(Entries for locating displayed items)
** START **

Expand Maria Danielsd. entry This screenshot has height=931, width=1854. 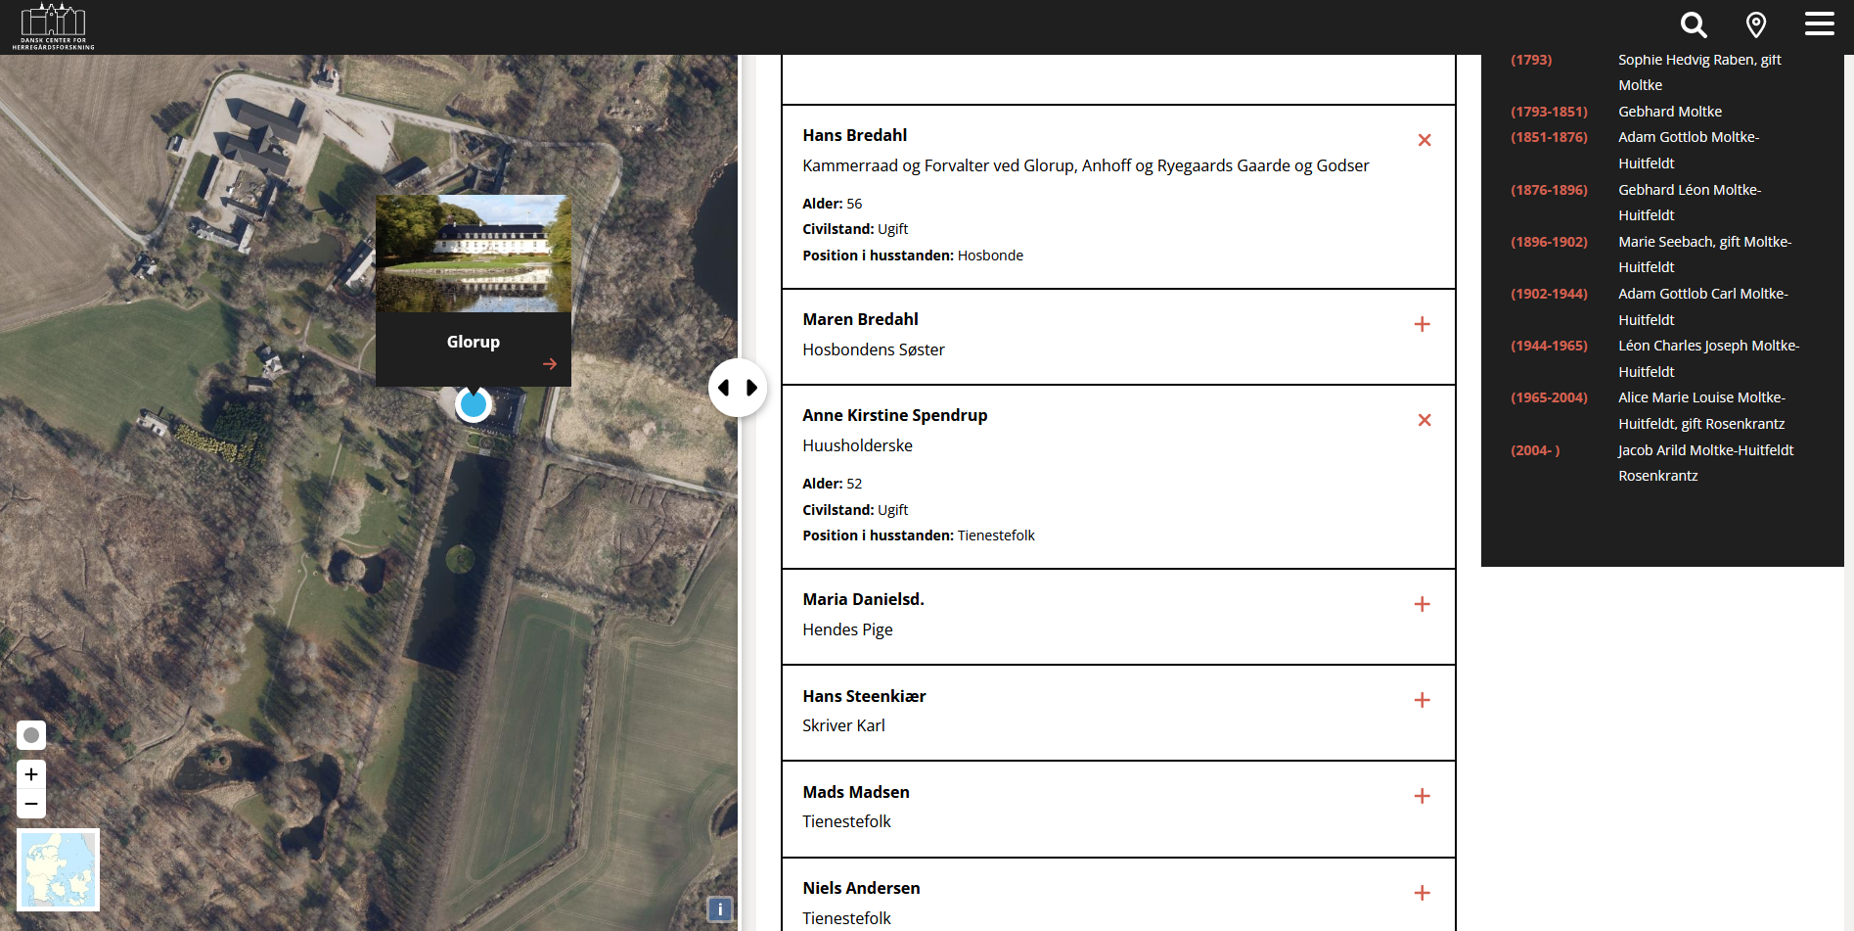tap(1422, 604)
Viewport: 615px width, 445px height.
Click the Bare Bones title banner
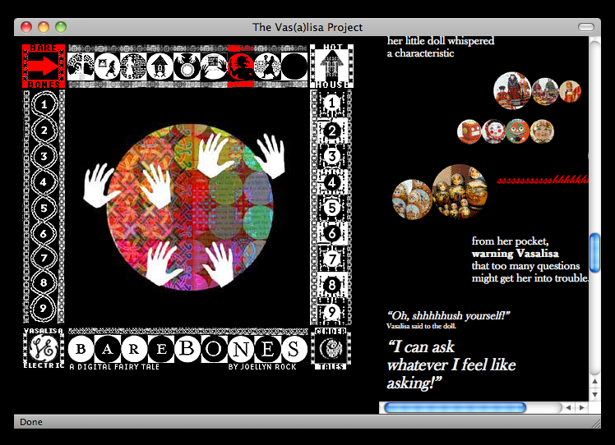[x=187, y=349]
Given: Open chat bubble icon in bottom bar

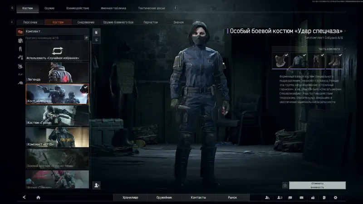Looking at the screenshot, I should tap(290, 198).
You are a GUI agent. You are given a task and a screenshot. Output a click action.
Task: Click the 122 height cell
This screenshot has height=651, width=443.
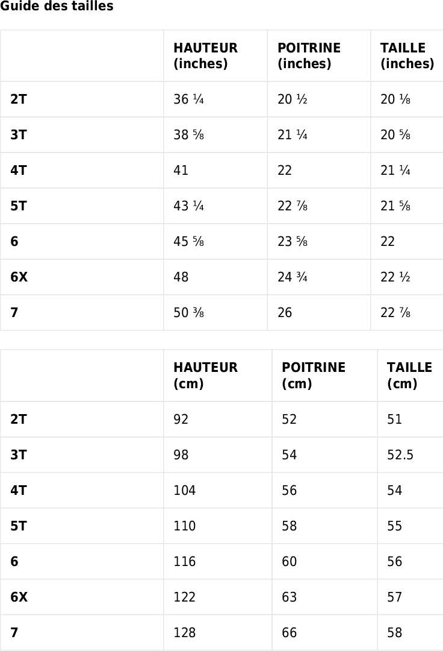[184, 597]
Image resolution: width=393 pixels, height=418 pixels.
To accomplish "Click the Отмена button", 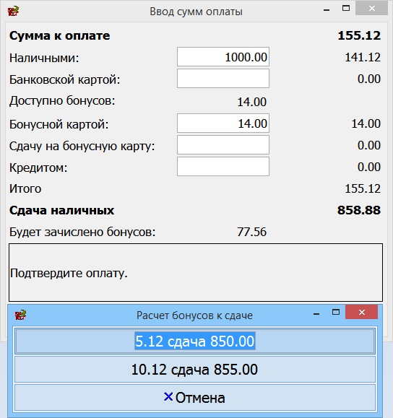I will (x=195, y=398).
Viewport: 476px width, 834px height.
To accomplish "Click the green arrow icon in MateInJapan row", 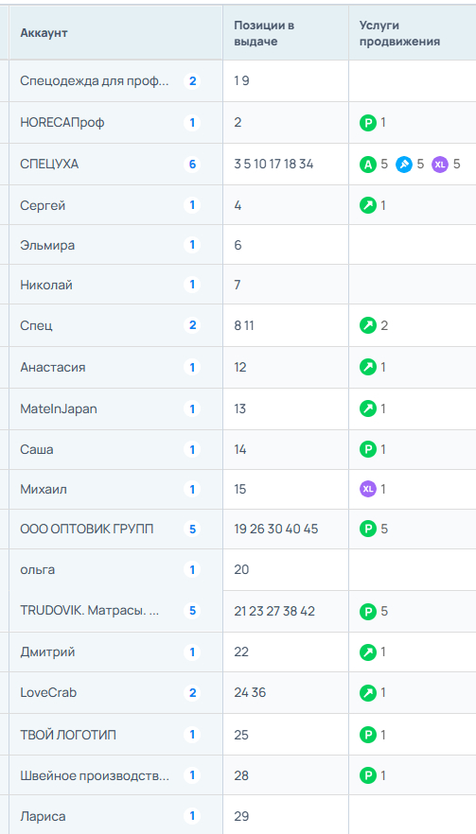I will (368, 409).
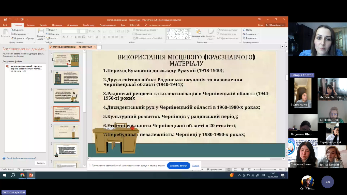Click the Save icon in quick access toolbar

(x=5, y=20)
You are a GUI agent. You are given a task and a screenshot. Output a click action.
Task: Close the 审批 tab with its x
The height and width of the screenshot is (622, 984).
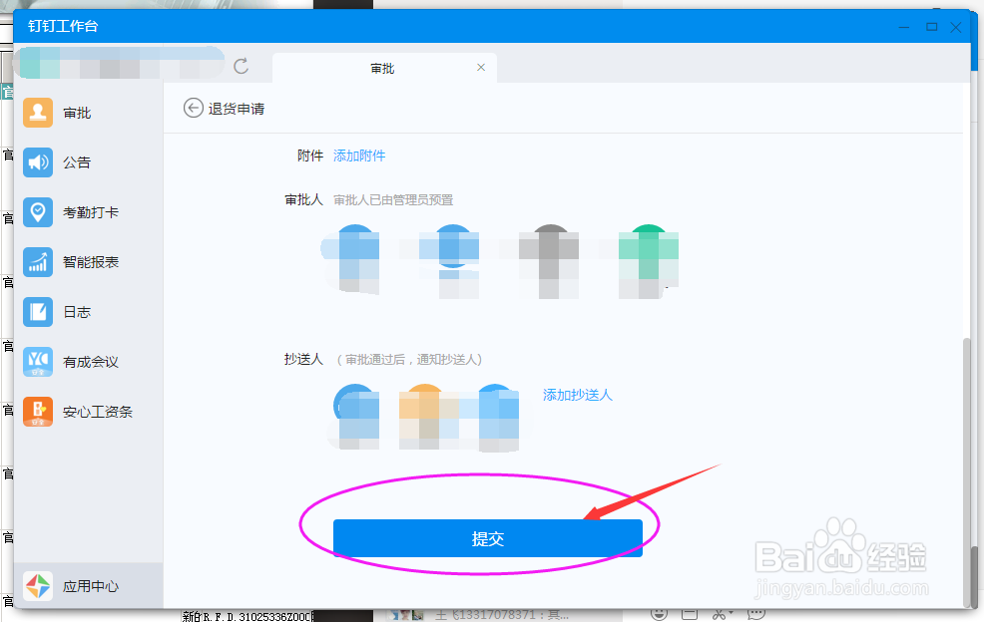tap(480, 68)
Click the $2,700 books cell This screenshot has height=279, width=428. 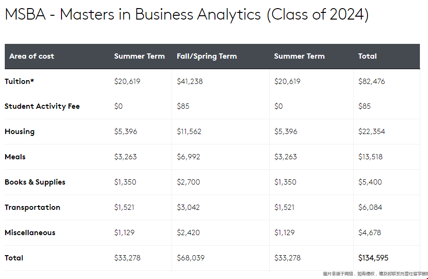click(188, 182)
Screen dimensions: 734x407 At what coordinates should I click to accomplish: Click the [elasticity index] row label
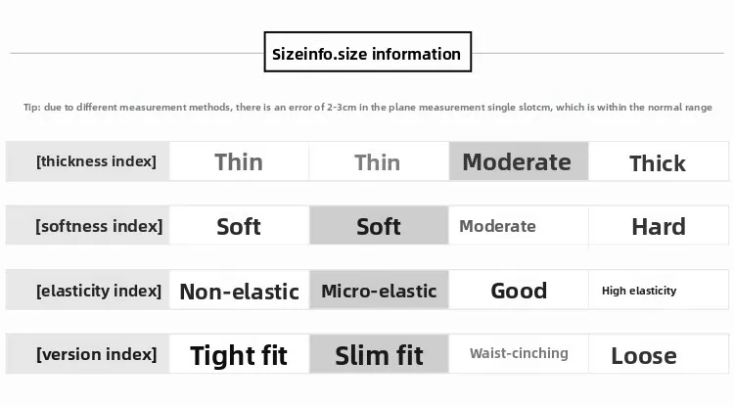pos(96,291)
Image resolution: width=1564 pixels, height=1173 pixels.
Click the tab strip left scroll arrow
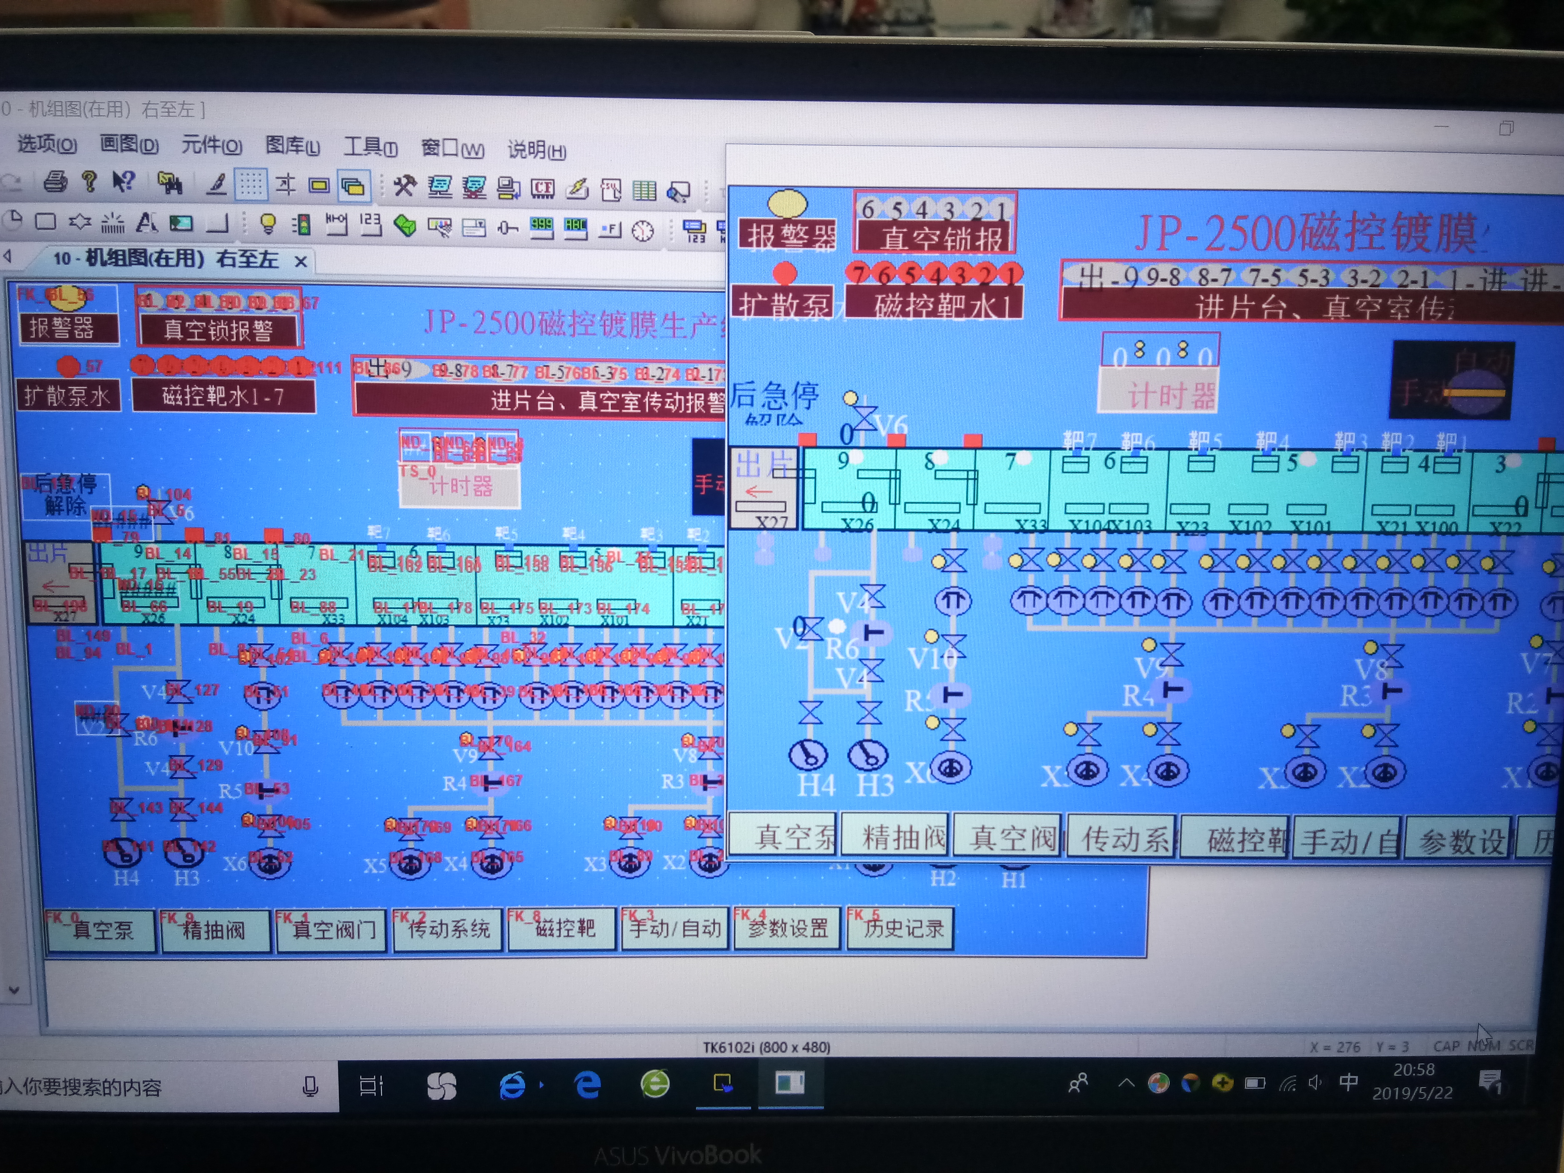(8, 256)
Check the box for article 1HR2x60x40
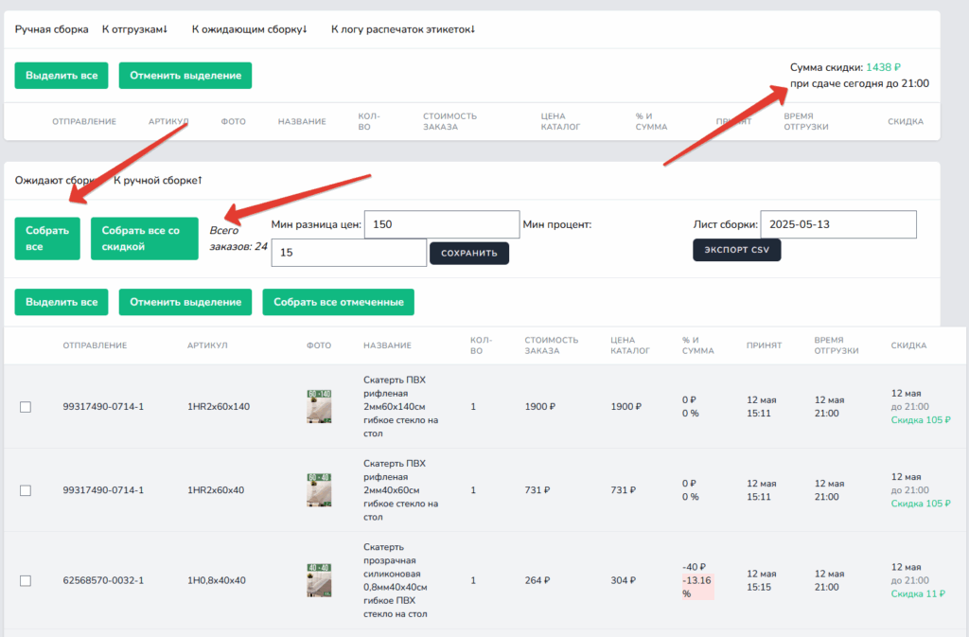This screenshot has height=637, width=969. click(x=26, y=490)
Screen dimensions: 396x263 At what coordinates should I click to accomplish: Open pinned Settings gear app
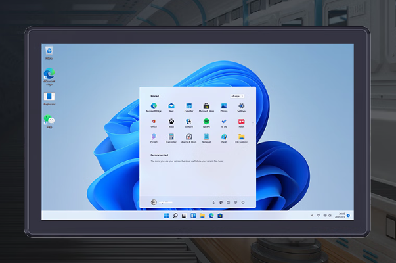coord(242,106)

** END **

To be done ::
How many lines of the entries above contain the word "what"? Reply with the number alone.

Finished answer ::
2